Strengthening the shield: Procurement’s partnership with information security to mitigate cyber risk
This content does not express the views or opinions of Spend Matters
In our previous installment on Spend Matters, we discussed the rapid evolution of Supply Chain Risk Management happening within procurement organizations. As the risks that trigger supply disruptions, regulatory non-compliance and missed corporate objectives continue to gain visibility, an ‘eyes wide open’ attitude towards supplier risk assessment and mitigation strategies has become imperative to improve operational resilience.
Cyber security — across both the digital and physical supply chain — is a risk area where procurement has traditionally taken a back seat to subject matter experts often led either by the Chief Information Security Officer or, in the absence of one, the IT department. However, as procurement has been increasing its influence and credibility across many departments and risk management initiatives, the scope of its role in cyber security within the extended supplier network is growing.
And so it should.
Cyberattacks increasingly emanate from outside of an enterprise, with supply chain partners connected to enterprise networks and data via software, IT services, data centers and even non-technical business service providers (legal, financial, marketing, customer service, etc.). Yet, in many organizations today, neither the information security nor the procurement function fully owns this source of supplier risk. This leaves it unclear who is responsible for proactively strengthening the organization’s operational resilience in the face of data loss, service interruption or compliance.

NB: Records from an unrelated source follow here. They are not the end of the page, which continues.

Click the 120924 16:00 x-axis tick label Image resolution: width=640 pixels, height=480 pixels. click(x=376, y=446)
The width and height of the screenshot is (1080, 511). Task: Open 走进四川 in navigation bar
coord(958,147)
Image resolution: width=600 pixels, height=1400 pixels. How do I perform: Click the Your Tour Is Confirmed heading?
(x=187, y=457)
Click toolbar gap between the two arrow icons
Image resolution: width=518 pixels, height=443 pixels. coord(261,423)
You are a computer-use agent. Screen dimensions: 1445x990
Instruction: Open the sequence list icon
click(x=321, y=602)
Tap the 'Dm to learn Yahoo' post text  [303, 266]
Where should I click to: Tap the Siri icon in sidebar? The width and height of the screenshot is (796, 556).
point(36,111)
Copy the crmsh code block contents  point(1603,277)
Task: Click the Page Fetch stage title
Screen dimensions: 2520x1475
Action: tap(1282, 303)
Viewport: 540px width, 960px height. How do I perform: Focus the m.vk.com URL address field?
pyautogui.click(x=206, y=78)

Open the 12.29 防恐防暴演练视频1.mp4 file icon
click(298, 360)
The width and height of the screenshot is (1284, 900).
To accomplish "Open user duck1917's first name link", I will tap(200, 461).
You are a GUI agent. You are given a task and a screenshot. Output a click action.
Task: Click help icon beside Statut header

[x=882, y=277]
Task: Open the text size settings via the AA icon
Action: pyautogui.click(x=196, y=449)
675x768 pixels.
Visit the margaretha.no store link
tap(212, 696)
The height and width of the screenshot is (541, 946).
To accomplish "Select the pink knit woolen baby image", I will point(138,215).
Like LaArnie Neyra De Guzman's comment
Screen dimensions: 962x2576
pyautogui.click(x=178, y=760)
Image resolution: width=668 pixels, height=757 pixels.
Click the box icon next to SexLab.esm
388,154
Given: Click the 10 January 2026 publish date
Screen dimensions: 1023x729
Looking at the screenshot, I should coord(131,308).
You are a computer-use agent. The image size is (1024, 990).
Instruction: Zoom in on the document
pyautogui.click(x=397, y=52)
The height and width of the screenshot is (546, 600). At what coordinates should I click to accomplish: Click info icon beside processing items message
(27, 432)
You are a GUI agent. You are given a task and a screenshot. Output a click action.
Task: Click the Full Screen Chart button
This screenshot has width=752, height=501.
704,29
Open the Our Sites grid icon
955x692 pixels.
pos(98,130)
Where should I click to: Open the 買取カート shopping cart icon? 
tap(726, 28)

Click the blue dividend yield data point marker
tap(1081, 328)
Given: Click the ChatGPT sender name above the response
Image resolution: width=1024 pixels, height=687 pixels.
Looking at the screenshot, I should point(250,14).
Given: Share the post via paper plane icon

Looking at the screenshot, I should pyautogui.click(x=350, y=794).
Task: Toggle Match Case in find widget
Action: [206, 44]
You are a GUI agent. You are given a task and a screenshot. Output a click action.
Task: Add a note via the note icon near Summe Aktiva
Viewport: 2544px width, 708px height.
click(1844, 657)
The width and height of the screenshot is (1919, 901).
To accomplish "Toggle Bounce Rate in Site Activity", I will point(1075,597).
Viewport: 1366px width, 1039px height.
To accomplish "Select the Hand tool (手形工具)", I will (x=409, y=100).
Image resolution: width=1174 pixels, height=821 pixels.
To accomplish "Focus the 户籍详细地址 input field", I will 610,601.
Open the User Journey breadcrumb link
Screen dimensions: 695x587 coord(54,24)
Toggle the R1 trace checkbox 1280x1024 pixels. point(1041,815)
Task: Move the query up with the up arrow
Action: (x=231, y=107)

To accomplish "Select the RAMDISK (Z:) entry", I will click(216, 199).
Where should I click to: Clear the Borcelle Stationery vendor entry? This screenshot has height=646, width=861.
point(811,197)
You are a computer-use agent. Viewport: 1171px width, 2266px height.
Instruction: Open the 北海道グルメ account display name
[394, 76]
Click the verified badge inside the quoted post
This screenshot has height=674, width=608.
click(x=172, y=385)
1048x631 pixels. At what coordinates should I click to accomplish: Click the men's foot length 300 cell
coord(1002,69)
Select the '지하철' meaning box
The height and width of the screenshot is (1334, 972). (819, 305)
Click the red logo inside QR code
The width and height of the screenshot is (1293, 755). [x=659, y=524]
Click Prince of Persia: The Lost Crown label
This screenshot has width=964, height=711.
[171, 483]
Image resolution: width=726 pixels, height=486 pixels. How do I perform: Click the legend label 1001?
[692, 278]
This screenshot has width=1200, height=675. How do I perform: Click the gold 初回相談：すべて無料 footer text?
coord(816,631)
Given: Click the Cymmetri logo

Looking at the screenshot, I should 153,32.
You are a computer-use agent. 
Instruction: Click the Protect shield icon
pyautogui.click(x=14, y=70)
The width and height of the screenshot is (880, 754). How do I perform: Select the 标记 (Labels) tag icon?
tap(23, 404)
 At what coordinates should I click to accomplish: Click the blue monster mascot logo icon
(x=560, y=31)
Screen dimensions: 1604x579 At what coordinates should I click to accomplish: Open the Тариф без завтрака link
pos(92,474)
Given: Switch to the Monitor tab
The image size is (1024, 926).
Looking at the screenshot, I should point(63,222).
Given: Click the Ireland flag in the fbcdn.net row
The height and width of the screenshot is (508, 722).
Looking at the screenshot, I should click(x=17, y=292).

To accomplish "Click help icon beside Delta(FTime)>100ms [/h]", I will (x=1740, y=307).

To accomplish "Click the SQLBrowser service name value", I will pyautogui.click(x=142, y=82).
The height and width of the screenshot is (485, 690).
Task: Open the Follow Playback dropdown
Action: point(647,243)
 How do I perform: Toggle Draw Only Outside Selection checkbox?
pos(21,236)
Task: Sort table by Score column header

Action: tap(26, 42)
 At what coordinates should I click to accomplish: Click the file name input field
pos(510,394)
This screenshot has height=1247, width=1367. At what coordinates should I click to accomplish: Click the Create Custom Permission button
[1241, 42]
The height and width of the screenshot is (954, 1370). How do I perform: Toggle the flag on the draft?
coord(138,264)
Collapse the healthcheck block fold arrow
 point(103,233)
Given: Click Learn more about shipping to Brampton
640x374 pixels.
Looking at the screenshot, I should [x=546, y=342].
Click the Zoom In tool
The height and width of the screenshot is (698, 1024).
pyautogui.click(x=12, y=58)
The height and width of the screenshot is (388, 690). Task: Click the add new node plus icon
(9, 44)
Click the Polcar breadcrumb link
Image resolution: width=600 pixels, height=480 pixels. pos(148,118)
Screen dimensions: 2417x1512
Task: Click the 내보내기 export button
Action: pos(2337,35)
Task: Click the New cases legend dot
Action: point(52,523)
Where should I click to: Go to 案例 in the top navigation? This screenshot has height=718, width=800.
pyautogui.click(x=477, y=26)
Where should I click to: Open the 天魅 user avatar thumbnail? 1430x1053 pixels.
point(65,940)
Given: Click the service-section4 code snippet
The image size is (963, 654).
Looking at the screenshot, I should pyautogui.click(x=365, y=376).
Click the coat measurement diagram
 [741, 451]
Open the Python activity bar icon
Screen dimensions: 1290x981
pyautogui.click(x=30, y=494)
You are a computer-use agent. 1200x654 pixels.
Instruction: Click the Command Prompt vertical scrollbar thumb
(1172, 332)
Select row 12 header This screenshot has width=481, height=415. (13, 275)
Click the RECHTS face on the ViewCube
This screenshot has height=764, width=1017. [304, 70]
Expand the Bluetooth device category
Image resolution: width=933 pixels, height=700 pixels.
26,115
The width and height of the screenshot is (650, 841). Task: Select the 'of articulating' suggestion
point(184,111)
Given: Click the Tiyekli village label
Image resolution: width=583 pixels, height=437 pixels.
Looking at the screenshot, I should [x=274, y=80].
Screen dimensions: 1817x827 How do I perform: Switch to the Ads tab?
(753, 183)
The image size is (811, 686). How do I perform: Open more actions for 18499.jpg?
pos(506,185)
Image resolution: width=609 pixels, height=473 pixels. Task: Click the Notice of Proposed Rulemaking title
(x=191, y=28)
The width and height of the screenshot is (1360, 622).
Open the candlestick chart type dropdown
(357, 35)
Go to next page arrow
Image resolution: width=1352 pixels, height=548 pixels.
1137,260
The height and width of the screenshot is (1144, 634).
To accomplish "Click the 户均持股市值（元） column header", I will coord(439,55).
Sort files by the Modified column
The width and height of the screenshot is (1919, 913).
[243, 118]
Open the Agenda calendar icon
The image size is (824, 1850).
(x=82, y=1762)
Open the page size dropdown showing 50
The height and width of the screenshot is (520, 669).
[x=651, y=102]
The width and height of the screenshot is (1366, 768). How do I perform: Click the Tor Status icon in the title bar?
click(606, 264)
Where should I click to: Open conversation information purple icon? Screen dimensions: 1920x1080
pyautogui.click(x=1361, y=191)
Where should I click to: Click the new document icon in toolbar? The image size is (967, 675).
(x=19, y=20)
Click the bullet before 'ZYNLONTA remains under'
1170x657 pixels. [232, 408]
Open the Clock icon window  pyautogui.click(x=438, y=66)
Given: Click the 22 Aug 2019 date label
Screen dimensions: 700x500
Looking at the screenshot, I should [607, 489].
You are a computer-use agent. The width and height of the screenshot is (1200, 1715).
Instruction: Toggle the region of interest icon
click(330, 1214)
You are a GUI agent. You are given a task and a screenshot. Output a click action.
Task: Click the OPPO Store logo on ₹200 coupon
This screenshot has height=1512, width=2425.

Cyber ranks at or near the top of supply chain risks and disruptions on the mind of corporate leaders across most industries. The results of our forthcoming global supply chain risk survey (Resilience 2023, The Interos Annual Global Supply Chain Report) showed that organizations that had experienced cyber security events (data leakage/loss, ransomware, service disruptions) were impacted to the tune of $43 million each year on average.
But what is procurement’s role in managing something as technologically complex as cyber risk across the supply chain? More importantly, how can procurement gain the credibility necessary to effectively partner with the CISO/IT department?
In our 2022 Interos report, we reported that more than 80% of 750 IS/IT leaders and 750 procurement leaders surveyed agreed that cooperation between their respective functions was vital to protect their organizations against supply chain disruptions. At the same time, more than three-quarters of both sets of executives agreed they needed to improve the way their teams share information and collaborate when it comes to supply chain risk.
Procurement’s primary contribution is expertise in commercial activities, including supplier evaluations, performance and risk management and strategic sourcing while the CISO’s office has subject matter expertise in security standards and technical details. Collaboration between these two groups is important to define the standards and processes for:
- Assessing new and existing suppliers for cyber vulnerabilities, regulatory compliance, security protocols, past cyber events and even sub-tier supplier risks that contribute to the overall security of the supply network.
- The ongoing monitoring of suppliers to identify the vulnerabilities, attacks, breaches and even subtle indicators that suggest that some type of unannounced cyber event has happened.
- Developing the mitigation and remediation playbooks necessary to increase recovery speed and reduce the impact of a cyber event.
At Interos, we are seeing the fruits of this collaboration in real-time as our procurement customers take a more proactive role in partnering with our CISO customers to better manage cyber risks and build resilience into their digital supply chains. With their assistance, we’ve deployed a new methodology for our cyber risk scoring that enables non-technical procurement teams to utilize state-of-the-art cyber assessments without being cyber experts and to better support the IT department’s requirements for ensuring a strong cyber security profile.
Cyber security and digital supply chain risk will continue to be top of mind, especially with increasing regulatory requirements in critical industries (financial services, energy, healthcare and defense, to name a few) focused on digital operational resilience and data security. The relationship between procurement and information security is critical to managing that risk and will shape how they collaborate, communicate and learn from each other’s insights in the shared outcome of operational resilience.